Why You Can't Get That Song From 'Frozen' Out Of Your Head

"Let it go, let it go."

It's the song that seems to be stuck in everyone's head. And Idina Menzel's (a.k.a. Adele Dazeem's) rousing Oscars performance of the hit "Frozen" tune on Sunday only fueled the internal repeat loop. But why exactly do songs get stuck in our head in the first place?

Science has labeled the stuck-song phenomenon an "earworm," which is a direct translation from the German word "ohrwurm." One University of Cincinnati study found that 98 percent of people occasionally experience a song lodged in their heads (popular earworms in that study, which was conducted more than 10 years ago, included Kit-Kat's "Gimme A Break" jingle, "Who Let The Dogs Out" and "YMCA"). In another 2010 study published in the British Journal of Psychology, researchers found that artists such as Pink Floyd and Justin Timberlake were repeat earworm offenders.

"The sorts of songs which become earworms are highly individual but they have to be very familiar and it helps if they are being played constantly across the various media," the lead author of that study, Dr.
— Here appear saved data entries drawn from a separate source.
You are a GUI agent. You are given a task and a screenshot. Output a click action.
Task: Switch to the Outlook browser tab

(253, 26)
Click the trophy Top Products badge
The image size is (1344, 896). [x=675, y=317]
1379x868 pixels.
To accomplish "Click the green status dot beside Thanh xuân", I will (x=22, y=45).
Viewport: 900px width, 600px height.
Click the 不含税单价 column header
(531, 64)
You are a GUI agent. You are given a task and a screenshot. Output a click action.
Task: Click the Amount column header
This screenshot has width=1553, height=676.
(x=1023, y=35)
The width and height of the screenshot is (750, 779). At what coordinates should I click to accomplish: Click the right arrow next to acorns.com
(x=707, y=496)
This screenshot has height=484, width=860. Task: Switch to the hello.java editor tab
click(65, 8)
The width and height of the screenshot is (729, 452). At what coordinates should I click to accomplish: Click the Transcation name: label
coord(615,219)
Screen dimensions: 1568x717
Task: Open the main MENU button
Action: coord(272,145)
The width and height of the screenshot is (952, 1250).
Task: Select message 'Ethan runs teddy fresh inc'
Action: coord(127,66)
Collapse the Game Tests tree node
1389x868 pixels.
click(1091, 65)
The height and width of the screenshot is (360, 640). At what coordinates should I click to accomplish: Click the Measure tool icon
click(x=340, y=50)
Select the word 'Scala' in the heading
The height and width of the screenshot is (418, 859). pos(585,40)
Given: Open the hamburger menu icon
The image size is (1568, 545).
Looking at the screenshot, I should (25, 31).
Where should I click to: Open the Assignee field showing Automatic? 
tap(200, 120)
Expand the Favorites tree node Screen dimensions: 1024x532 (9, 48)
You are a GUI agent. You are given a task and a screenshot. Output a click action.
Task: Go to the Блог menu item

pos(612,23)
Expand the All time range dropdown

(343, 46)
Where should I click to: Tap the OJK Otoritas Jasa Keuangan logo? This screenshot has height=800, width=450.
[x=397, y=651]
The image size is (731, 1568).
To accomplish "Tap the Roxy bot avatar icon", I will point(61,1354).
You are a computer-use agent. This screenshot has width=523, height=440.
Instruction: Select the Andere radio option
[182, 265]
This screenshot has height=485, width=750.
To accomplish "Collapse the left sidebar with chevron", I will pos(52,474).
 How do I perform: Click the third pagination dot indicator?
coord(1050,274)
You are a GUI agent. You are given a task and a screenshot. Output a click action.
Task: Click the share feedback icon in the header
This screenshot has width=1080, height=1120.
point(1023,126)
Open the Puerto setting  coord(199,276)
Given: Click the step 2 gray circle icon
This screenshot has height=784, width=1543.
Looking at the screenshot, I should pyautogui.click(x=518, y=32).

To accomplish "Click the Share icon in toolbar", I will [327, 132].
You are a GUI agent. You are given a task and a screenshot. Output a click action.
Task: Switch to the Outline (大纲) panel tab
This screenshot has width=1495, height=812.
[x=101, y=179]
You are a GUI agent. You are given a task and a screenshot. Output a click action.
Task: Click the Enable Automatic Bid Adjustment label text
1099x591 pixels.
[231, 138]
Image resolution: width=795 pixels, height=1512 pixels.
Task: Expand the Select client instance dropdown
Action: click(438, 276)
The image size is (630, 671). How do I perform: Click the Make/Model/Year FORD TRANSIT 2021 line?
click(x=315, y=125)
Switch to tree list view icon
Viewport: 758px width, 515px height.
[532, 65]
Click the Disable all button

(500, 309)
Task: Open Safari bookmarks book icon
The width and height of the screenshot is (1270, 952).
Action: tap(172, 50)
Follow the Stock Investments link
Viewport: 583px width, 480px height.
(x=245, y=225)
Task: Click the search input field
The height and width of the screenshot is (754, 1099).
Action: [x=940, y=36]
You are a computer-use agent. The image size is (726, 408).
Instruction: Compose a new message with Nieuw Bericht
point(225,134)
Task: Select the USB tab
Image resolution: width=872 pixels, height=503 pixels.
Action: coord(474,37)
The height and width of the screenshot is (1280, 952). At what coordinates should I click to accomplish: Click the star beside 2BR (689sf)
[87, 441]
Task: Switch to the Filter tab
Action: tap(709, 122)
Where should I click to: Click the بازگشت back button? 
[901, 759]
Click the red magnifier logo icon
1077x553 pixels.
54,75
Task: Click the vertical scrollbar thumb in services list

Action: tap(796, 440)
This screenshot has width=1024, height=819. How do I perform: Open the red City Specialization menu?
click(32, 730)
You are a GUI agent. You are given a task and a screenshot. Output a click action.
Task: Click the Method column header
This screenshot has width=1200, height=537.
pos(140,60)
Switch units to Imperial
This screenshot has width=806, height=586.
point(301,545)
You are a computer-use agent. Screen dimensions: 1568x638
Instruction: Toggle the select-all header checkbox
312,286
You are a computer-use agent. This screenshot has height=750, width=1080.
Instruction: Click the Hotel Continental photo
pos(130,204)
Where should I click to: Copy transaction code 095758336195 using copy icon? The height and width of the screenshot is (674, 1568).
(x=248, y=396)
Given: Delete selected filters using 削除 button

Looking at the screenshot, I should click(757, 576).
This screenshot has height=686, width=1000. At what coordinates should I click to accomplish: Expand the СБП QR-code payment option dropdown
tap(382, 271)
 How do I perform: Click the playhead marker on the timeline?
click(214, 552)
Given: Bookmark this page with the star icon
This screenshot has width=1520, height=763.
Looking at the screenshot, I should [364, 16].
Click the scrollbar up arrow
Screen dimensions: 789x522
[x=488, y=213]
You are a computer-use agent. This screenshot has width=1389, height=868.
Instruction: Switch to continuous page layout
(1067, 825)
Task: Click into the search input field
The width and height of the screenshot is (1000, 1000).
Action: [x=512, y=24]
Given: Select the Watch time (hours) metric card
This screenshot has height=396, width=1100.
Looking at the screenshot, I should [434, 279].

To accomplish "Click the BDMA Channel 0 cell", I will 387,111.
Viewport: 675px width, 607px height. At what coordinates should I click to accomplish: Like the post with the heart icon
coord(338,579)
Philip Beaman, associate professor of cognitive sciences at the University of Reading, tells HuffPost in an email. "Christmas songs are reported to be more frequent earworms in December than in August, for example, which may go some way to explaining the prevalence of the 'Frozen' song as an earworm."

And that repetition may be especially common for kids' songs. "One thing about earworms is them being repeated a lot, so I get many, many frayed parents who have listened to too many children introduction songs or learning songs, and they heard them 30, 40, 50, 100 times and they're stuck as a result," psychologist Vicky Williamson told NPR in 2012. She says simple songs seem to make up the majority of earworms, though they can also be very complicated.

The typical song snippet lasts no longer than 30 seconds, Beaman says, and if it's just one part of the song playing over and over in the head, his research shows it's usually the chorus or the refrain (though the actual part of the song that plays in your head is also likely to vary).

Research from the University of Montreal has suggested that earworms last longer in musicians than in non-musicians. They also tend to infect our brains when we're in a positive emotional state and are doing "nonintellectual activities," such as chores or walking, perhaps to prevent brooding while engaged in something mindless.

"A function of earworms could be emotional regulation," the lead author of that study, Andréane McNally-Gagnon, told LiveScience in 2010.

Her research also showed that when people sang their earworms aloud, they closely matched the original song in terms of pitch, key and pacing, LiveScience reported.

Why music snippets repeat in our heads rather than, say, sections of a speech is more of a mystery, according to Beaman. "Some people report repetitions of short phrases but very rarely and they tend to be melodic in nature anyway (e.g., repeated phrases from an advert)," he says. "Music need not contain lyrics to produce an earworm, although it often does. Those who report earworms without lyrics tend to be classical musicians and the like, who encounter orchestral music more frequently than most of the rest of the population."

While scientists have yet to crack the code on how to permanently evict a catchy tune from your head, according to Beaman's research, earworms rarely last longer than 24 hours. "Some authors have speculated that the earworm takes up short-term memory capacity and therefore it cannot last longer than the length short-term memory can contain," he says.

In the meantime, a few tricks might help if the song trapped inside your head is really driving you crazy: "The most common methods are to try and displace it by doing something else or humming a different tune," he says. "Trying to ignore it may work but I have just completed some research suggesting that the chewing action of eating or chewing gum might help -- this makes sense because all sorts of auditory imagery is reported to be less vivid under these conditions."